Though his genius was often ridiculed, his own comments showed his confidence.

"I know that you are a noble fellow and devoted friend and, noting your indignation at these uncalled-for attacks, I am afraid that you might give it expression. I beg you not to do it under any condition, as you would offend me. Let my ’friends’ do their worst, I like it better so. Let them spring on scientific societies worthless schemes, oppose a cause which is deserving, throw sand into the eyes of those who might see - they will reap their reward in time...."

In his younger years Nikola sensed the universe was,

"composed of a symphony of alternating currents with the harmonies played on a vast range of octaves. The 60-cycles-per-second AC was but a single note in a lower octave. In one of the higher octaves at a frequency of billions of cycles per second was visible light. To explore this whole range of electrical vibration between his low-frequency alternating current and light waves, he sensed, would bring him closer to an understanding of the cosmic symphony." (1)

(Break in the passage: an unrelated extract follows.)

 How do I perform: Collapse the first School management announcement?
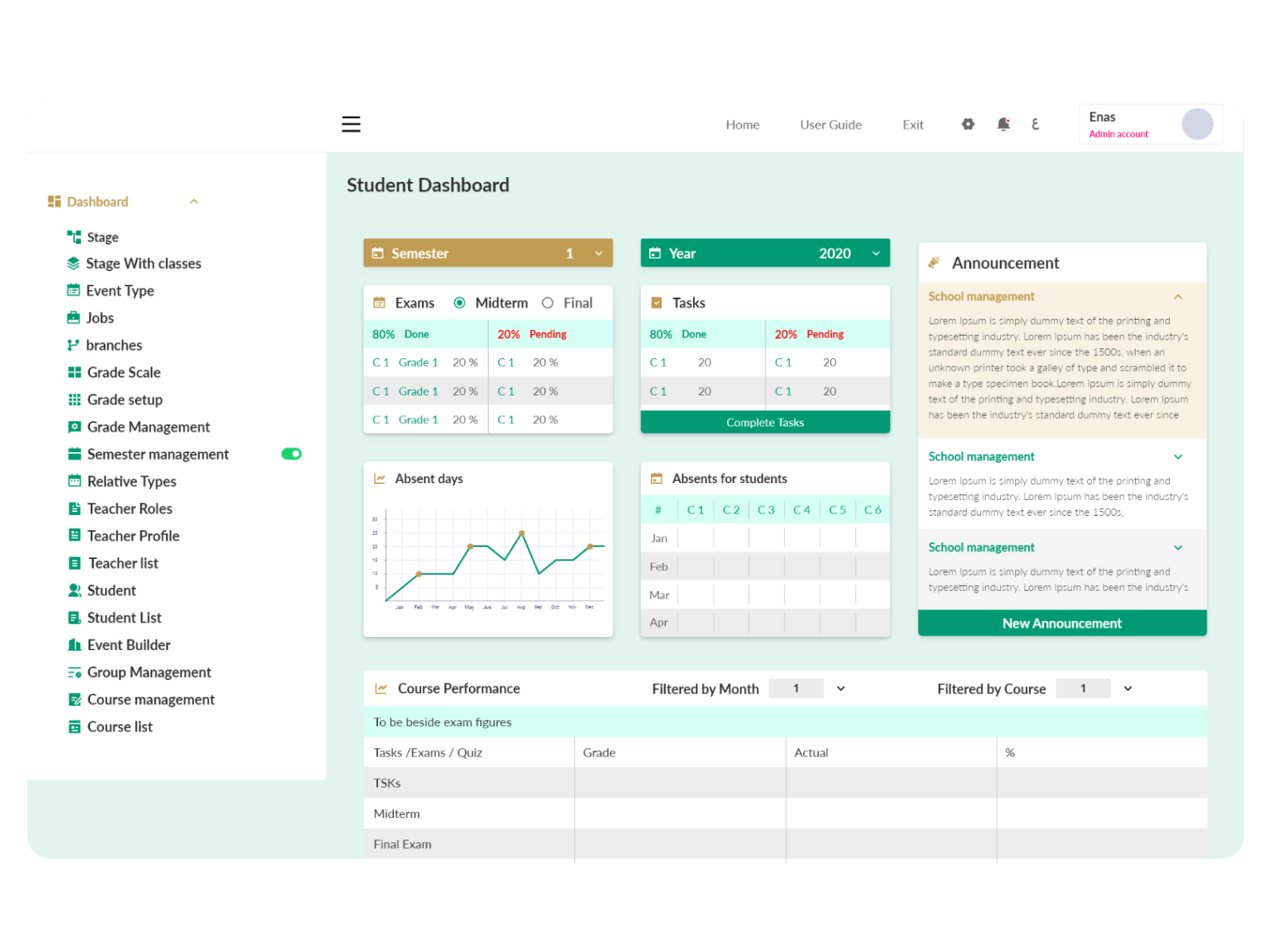pyautogui.click(x=1178, y=296)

In his sunset years, Tesla believed that all matter came from a primary substance, the luminiferous ether, which filled all space.

Nikola once said,

"...I continually experience an inexpressible satisfaction from the knowledge that my poly phase system is used throughout the world to lighten the burden of mankind and increase comfort…"

Amongst his many legacies to society are a number of small items that employ Nikola’s discoveries in both electricity and vibration. Nikola influenced the production of personal oscillators that vibrate in tune with "the luminiferous ether" (collectively called, Purple Plates). Like many of his inventions, the plates cannot be explained, and yet for over twenty-eight years the plates have continued to offer the same "increase comfort and happiness" to society that his poly phase system has provided since 1896.

Nikola Tesla, aged 86, died from coronary thrombosis at 10:30 PM on January 7, 1943 in his room at the Hotel New Yorker.